Le Conseil d’État avait jugé que la naissance d’un enfant, même si elle survient après une IVG pratiquée sans succès, n’est pas génératrice d’un préjudice susceptible de justifier le versement de dommages-intérêts à la mère, à moins qu’il soit fait état d’une situation particulière. (CE, 02/07/1982)
Le Conseil d’État avait accepté d’indemniser les parents d’un enfant né handicapé en raison des lésions provoquées par une IVG qui avait échoué. (CE, 27/09/1989)
De même, la Cour de cassation a accepté d’indemniser les parents d’un enfant affecté d’un grave handicap à la suite de l’absence de prescription de la sérologie de la rubéole lors de l’examen prénuptial de la mère, pratiqué avant la conception de l’enfant. (Cass. civ. 16/07/1991)
Ainsi, la Cour de cassation prend le contrepied de l’arrêt « Quarez » du 14 février 1997 rendu par le Conseil d’État qui avait refusé d’indemniser l’enfant né atteint d’un handicap incurable après qu’une faute médicale a privé ses parents d’exercer leur droit de recourir à une interruption de grossesse.
L’après Perruche : Loi « Anti-Perruche »
Dans 3 arrêts du 13 juillet 2001, la Cour précise qu’une telle indemnisation n’est possible que si les conditions d’une interruption volontaire de grossesse sont réunies, c’est-à-dire, une affection d’une particulière gravité reconnue comme incurable au moment du diagnostic.
Petit problème : la loi « anti-Perruche » était rétroactive et applicable aux litiges en cours, de sorte qu’elle privait sans prévenir certains requérants handicapés de leur droit à indemnisation.
Cette application rétroactive de la loi fut alors censurée par la Cour européenne des droits de l’Homme dans les arrêts « Maurice c.
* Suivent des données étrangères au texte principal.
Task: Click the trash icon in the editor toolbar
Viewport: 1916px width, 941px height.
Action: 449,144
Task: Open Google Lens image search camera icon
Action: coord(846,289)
France » du 21 juin 2006 et « Draon c. France » du 6 octobre 2005.
Dans une décision du 11 juin 2010, le Conseil Constitutionnel censure partiellement la loi « anti-Perruche ».
Pour le Conseil, le droit à indemnisation du préjudice de naissance perdure si l’action en justice a été intentée avant l’entrée en vigueur de la loi anti-Perruche mais ce droit s’estompe si l’action en justice a été intentée après l’entrée en vigueur de la loi.